- [Text shown]:
The two points A and B are connected with the external circuit. So, if the current in the external circuit be IG, galvanometer current will also be IG and as a result, the pointer gives full-scale deflection. Hence, in this condition, the potential difference (VA – VB) between the two points A and B will show full-scale deflection of the pointer. So, the galvanometer will then be effectively converted into a voltmeter. Due to the series combination of G and R, the equivalent resistance of the voltmeter becomes sufficiently large.
Calculation: in Fig.,
VA – VB = V
or, G + R = \(\frac{V}{I_G}\) ∴ R = \(\frac{V}{I_G}\) – G …. (4)
So, to convert the galvanometer into a voltmeter fit for measuring a maximum potential difference V, a high resistance of magnitude R, as obtained from equation (4), should be connected in series.
Range of voltmeter: In the equation (4), V > IGG (=VG) and hence if a galvanometer is converted into a voltmeter, the range of the voltage always increases and never decreases. If this range becomes n -times, then \(\frac{V}{V_G}\) = n; So from equation (4) we get,
R = \(G\left(\frac{V}{I_G \cdot G}-1\right)\) = \(G\left(\frac{V}{V_G}-1\right)\) = G(n – 1) …. (5)

- [Supplied data]:

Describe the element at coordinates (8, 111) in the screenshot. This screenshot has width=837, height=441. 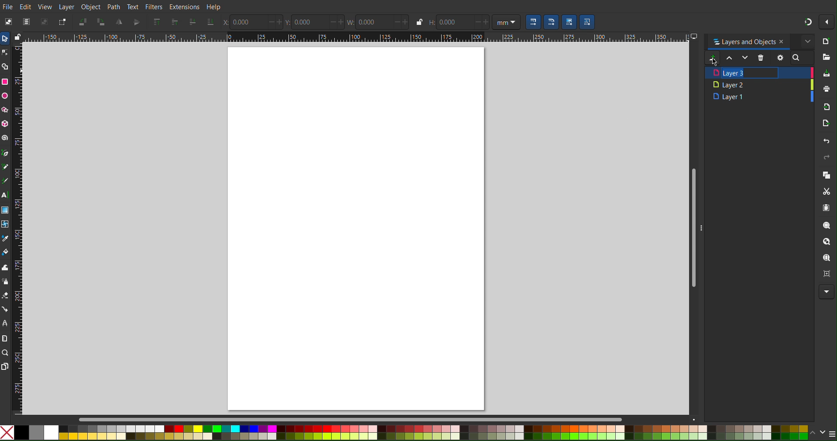
I see `Polygon` at that location.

- [Stated problem A]:
Translate this sentence from the galvanometer-to-voltmeter text into Spanish: "So, the galvanometer will then be effectively converted into a voltmeter."
- [Stated problem B]:
Pick up the galvanometer-to-voltmeter text after its final equation and keep writing it.

- [Task output A]:
Así, el galvanómetro quedará entonces convertido efectivamente en un voltímetro.

- [Task output B]:
Resistance of the voltmeter: Naturally, resistance of the newly formed voltmeter,
RV = G + R = G + G(n – 1) = nG ….. (6)
Differences between an ammeter and a voltmeter:
Ammeter | Voltmeter |
1. An ammeter is a current measuring instrument. | 1. A voltmeter is a potential difference measuring instrument. |
2. It is connected in series with a circuit. | 2. It is connected in parallel with a circuit. |
3. Internal Resistance is very low. | 3. Internal Resistance is very high. |
4. It is constructed by connecting a low-resistance shunt in parallel with a moving coil galvanometer. | 4. It is constructed by connecting a high resistance in series with a moving coil galvanometer. |
Theoretically moving magnet or suspended-coil galvanometers may be converted to ammeter or voltmeter in a similar way. But due to the practical difficulties associated with such arrangements only moving coil table galvanometers are converted to be used as ammeter or voltmeter.
Numerical Examples
Example 1.
A galvanometer of resistance 10Ω gives full scale deflection for a Current of 10 mA. How can this galvanometer be used
(i) as an ammeter to measure current of range 0-2 A and
(ii) as a voltmeter having voltage range 0-5 V? [HS’ 01]
Solution:
Resistance of the galvanometer, G = 10Ω; maximum current, IG = 10 mA = 0.01 A
i) Connecting a shunt S in parallel to the galvanometer [Fig.], if the instrument is used between the points A and B, an ammeter of current-range 0-I will be obtained.
In the given question, I = 2 A.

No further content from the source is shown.